_What this task involves_
Reproduce the data below word for word, starting with the line that contains "Given: Click the green" and going on through the line that contains "tap(91, 449)", with both of those lines included.

_Raw records_
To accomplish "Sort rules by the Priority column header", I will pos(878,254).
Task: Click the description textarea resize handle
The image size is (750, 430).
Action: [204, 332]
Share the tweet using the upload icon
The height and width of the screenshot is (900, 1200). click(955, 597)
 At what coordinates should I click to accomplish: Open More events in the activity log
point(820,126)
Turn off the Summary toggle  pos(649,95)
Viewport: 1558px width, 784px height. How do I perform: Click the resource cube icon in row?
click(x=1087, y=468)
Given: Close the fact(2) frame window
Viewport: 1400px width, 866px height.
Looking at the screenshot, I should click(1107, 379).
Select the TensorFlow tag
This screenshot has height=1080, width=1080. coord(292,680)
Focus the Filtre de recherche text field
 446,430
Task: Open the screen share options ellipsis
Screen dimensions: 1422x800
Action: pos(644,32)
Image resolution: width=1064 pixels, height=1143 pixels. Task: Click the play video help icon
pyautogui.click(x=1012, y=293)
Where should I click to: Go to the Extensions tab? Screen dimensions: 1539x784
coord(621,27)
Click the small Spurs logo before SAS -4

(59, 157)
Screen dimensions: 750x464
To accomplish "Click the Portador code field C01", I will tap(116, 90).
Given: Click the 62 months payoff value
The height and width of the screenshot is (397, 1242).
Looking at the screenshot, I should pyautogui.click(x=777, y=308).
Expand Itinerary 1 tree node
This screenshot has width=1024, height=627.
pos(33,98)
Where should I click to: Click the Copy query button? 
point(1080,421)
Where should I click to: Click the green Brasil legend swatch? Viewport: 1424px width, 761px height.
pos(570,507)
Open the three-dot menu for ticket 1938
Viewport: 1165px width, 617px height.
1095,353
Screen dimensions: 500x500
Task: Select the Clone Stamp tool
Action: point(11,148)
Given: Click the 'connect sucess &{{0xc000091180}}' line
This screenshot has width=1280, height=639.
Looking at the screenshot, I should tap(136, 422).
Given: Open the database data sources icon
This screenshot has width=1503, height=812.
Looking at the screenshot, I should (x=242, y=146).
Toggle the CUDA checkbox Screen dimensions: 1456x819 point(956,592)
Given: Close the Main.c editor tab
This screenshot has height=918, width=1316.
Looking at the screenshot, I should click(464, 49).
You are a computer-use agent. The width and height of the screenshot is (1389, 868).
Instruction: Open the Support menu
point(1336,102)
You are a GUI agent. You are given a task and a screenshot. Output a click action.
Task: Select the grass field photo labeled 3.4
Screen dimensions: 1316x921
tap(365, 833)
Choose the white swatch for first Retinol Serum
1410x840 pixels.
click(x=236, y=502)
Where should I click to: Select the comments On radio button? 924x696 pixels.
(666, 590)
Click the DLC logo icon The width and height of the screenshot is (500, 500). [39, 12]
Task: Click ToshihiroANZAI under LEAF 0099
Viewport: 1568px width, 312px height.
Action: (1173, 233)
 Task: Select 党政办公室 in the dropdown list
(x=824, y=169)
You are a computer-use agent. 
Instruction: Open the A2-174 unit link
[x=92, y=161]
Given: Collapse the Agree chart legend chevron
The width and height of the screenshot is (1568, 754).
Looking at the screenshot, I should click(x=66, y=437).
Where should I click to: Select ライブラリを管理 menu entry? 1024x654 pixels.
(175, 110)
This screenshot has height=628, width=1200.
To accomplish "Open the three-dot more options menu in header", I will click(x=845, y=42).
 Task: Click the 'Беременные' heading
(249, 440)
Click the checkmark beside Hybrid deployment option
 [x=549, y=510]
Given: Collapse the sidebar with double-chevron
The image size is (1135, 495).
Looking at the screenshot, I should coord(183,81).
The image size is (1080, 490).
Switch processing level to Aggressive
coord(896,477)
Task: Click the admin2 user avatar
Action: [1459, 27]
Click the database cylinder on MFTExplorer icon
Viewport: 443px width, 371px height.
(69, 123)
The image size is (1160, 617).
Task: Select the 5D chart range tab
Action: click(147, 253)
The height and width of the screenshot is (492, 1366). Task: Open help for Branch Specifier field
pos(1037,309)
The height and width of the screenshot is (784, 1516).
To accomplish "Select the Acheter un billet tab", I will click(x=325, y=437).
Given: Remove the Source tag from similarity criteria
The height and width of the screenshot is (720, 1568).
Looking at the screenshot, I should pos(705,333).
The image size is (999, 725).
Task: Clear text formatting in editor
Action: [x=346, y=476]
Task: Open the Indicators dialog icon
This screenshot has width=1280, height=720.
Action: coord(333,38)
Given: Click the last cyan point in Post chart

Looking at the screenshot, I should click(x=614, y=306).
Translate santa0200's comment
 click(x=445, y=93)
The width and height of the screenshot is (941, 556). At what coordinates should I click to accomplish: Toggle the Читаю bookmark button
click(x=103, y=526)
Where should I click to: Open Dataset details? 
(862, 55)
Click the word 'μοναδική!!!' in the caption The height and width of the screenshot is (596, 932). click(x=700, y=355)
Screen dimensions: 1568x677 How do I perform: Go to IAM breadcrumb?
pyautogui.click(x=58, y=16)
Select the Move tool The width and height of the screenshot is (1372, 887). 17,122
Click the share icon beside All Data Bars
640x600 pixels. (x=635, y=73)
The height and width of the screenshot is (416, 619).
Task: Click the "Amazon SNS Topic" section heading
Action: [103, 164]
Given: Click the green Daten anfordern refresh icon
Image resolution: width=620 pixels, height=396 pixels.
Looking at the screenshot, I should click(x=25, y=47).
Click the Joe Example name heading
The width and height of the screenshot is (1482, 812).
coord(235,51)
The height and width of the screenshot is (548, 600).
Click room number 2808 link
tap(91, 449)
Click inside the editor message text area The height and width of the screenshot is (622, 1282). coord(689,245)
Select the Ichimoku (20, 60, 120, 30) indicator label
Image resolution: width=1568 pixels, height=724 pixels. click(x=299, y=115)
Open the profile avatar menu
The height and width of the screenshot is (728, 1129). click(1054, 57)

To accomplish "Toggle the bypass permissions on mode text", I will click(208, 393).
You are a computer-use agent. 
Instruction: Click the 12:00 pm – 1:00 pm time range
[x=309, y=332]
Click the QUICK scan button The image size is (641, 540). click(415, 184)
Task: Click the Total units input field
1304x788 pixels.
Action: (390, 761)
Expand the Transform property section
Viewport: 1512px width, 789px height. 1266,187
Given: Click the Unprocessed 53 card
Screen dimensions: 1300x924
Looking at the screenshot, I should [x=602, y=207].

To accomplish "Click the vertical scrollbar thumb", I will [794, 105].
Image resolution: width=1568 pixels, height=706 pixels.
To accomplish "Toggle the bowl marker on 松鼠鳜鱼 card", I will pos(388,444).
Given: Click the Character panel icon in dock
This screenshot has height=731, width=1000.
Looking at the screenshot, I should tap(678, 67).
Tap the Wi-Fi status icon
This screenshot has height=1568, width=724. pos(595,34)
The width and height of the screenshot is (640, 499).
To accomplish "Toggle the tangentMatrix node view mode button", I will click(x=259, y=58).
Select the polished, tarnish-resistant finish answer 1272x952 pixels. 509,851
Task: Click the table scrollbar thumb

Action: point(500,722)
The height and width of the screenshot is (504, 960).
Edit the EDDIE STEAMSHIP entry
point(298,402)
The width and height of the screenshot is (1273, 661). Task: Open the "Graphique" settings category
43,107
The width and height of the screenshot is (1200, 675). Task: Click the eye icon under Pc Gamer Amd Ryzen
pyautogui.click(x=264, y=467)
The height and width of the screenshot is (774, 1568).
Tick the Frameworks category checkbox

_Problem solution_
Given: Click the green Daten anfordern refresh icon
Image resolution: width=620 pixels, height=396 pixels.
Looking at the screenshot, I should click(x=25, y=47).
Click the Joe Example name heading
The width and height of the screenshot is (1482, 812).
coord(235,51)
The height and width of the screenshot is (548, 600).
Click room number 2808 link
tap(91, 449)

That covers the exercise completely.